Government troops retook Qala-e-Naw, capital of the western Badghis province, on Thursday after Taliban fighters had seized the city the day before. It was the first major provincial capital that the insurgents had captured in the course of their offensive as U.S. and NATO forces complete their withdrawal from the country. The Taliban have made significant territorial gains in the last two months, sparking fears among Afghans and outside observers alike that they could soon topple the government in Kabul. Crisis Group expert Andrew Watkins says the fight over Qala-e-Naw may be a harbinger of things to come: the next phase of Afghanistan’s war could be a seesaw battle between the government and insurgents over large population centres, even as the Taliban tighten their grip on much of the countryside.

LEBANON

Interim Prime Minister Hassan Diab told a meeting of foreign ambassadors Tuesday that Lebanon is “days away from a social explosion”, as the country’s economic meltdown causes a growing humanitarian crisis.
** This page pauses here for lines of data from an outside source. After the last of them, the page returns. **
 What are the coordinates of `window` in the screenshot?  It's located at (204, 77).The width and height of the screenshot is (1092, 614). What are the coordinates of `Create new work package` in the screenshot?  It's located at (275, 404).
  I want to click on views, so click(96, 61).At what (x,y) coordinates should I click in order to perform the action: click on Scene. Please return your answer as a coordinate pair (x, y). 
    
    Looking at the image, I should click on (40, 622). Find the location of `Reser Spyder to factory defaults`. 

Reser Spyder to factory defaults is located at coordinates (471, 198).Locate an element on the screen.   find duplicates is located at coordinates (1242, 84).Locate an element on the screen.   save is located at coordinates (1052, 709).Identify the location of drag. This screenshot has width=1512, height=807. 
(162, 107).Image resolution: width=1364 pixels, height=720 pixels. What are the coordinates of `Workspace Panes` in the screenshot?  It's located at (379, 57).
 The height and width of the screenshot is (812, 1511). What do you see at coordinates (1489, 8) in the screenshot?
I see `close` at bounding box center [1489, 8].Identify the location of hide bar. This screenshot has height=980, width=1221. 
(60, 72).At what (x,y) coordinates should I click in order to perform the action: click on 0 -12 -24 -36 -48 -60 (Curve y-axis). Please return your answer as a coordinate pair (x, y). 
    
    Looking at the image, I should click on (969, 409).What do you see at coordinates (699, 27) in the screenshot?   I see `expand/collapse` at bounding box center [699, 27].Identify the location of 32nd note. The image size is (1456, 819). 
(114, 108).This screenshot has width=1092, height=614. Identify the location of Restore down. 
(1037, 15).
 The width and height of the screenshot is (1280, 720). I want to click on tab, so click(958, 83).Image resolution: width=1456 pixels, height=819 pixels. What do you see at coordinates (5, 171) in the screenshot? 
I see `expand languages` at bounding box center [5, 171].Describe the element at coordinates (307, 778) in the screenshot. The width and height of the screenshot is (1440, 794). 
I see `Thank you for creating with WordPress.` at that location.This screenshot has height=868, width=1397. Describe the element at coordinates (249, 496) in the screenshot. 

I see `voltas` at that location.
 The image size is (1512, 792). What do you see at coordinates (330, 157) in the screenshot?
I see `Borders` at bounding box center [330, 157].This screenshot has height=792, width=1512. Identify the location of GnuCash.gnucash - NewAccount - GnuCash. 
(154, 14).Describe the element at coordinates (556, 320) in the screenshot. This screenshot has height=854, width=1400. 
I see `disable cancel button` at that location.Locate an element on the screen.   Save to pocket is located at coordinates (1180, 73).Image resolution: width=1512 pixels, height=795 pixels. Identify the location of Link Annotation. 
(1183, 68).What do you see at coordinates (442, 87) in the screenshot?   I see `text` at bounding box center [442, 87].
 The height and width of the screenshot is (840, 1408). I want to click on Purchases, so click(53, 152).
The Lebanese lira has lost more than 90 per cent of its value since mid-2019, as banks impose severe restrictions on depositors’ ability to withdraw their money. The UN estimates that 77 per cent of the population is food insecure. Meanwhile, Lebanon’s squabbling politicians have been unable to form a government since the August 2020 Beirut port disaster compelled the previous cabinet to resign. Crisis Group expert Heiko Wimmen says the political class appears unwilling to make reforms that might affect their financial interests and how they wield power. Donors should focus on emergency humanitarian aid and security-sector support, in order to stave off even greater suffering that might lead to unrest. They should also insist on transformative reforms, which are necessary if more substantial assistance is to achieve results.